An enduring image from Imaginary Invalid is from the finale, when Steve as Argan puts the Pantalone mask on. This was Lillian’s invention, an attempt to link Argan finally with his company of actors (us behind him in faux commedia masks), and also with the commedia tradition which gave birth to the character Argan through Pantalone. It muddied the whole “Argan becomes a doctor” joke a bit, but never mind. Steve put the mask on and spoke a couplet, which ended with the words, “May my feelings last for centuries”. And several times I was overwhelmed with the sense that Moliere himself was with us onstage: Moliere, the young French actor brought up in the remnants of the commedia tradition, transplanted in the 17th century Parisian suburbs; Moliere, who was desperately ill when he wrote his last play, this comedy about a hypochondriac; Moliere, who died hours after his fourth performance of Argan. And there was Steve, a chain smoker, associate artistic director of our company, donning the Pantalone mask in Moliere’s play, the audience’s laughter still ringing off the walls. And a little prayer filled my heart: yes, may your feelings last for centuries, they already have and they will continue, feelings that lift and lighten a darkened world.

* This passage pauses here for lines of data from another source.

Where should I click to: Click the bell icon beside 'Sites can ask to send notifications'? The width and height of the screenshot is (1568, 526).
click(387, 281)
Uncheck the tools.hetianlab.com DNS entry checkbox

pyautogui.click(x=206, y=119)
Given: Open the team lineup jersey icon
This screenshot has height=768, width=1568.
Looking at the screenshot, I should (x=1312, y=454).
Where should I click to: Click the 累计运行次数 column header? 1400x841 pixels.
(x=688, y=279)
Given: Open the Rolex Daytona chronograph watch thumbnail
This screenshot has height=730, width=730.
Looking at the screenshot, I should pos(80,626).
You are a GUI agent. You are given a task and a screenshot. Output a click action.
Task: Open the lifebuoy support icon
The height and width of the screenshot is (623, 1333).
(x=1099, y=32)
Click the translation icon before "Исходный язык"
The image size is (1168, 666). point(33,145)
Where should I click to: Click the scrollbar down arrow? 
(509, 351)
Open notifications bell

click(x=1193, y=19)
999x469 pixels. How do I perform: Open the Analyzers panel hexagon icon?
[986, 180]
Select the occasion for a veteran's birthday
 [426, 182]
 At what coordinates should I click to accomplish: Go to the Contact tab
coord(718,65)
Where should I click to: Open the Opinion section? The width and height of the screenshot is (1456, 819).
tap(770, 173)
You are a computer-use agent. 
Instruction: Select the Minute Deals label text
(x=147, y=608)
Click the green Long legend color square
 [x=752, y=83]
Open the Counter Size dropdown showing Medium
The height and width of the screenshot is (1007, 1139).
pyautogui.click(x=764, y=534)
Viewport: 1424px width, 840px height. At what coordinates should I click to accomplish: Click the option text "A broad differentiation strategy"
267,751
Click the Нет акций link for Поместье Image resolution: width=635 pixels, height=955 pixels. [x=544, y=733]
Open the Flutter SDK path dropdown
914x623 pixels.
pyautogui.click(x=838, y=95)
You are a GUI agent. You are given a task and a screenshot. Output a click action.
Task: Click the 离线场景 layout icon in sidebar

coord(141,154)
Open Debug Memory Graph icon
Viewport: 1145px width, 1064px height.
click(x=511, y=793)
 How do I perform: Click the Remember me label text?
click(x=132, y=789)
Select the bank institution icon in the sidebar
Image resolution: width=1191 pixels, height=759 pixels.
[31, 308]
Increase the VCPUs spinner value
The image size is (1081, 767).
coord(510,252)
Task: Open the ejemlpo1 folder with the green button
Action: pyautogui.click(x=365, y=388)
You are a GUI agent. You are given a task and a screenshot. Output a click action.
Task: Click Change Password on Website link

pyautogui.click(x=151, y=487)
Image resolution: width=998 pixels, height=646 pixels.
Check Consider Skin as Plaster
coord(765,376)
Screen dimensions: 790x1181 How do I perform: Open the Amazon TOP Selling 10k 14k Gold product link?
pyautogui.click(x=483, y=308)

And this: around my neck now is small silver cross which I found at my dressing room table when I arrived there at the beginning of tech. I pinned it up above my mirror so it was obvious and visible to anyone who might have come looking for it. But no one did. So at the last performance I knew it was for me. It hangs around my neck on a silver chain next to another spiritual symbol: a small triangle inside a circle, the symbol of The Rooms.

The cross is the third spiritual symbol I have acquired through acting. The first was during my first show in Philadelphia – Travesties directed by Blanka. Sitting on stage as Lenin, I opened a prop book and a prayer card with the Blessed Virgin bathed in golden light dropped in my lap. As Lenin, I engaged in some Soviet heresy: I surreptitiously stuck it in my jacket pocket and took it home. Six years later, on opening night of Picasso at the Lapin Agile at the Arden Theatre, a cast member gave me a small portrait of Jesus in a little oval, gold metal frame. This was a joke, you see, because I played the Sagot the art dealer, who has a comic monologue about how he can never sell pictures of Jesus because they creep people out. This little Jesus, who shyly pulls open his gown to reveal a passionate heart on fire, sits on the bookcase next to my bed now. The prayer card has been lost. But six years after I acquired the portrait, I acquired the cross.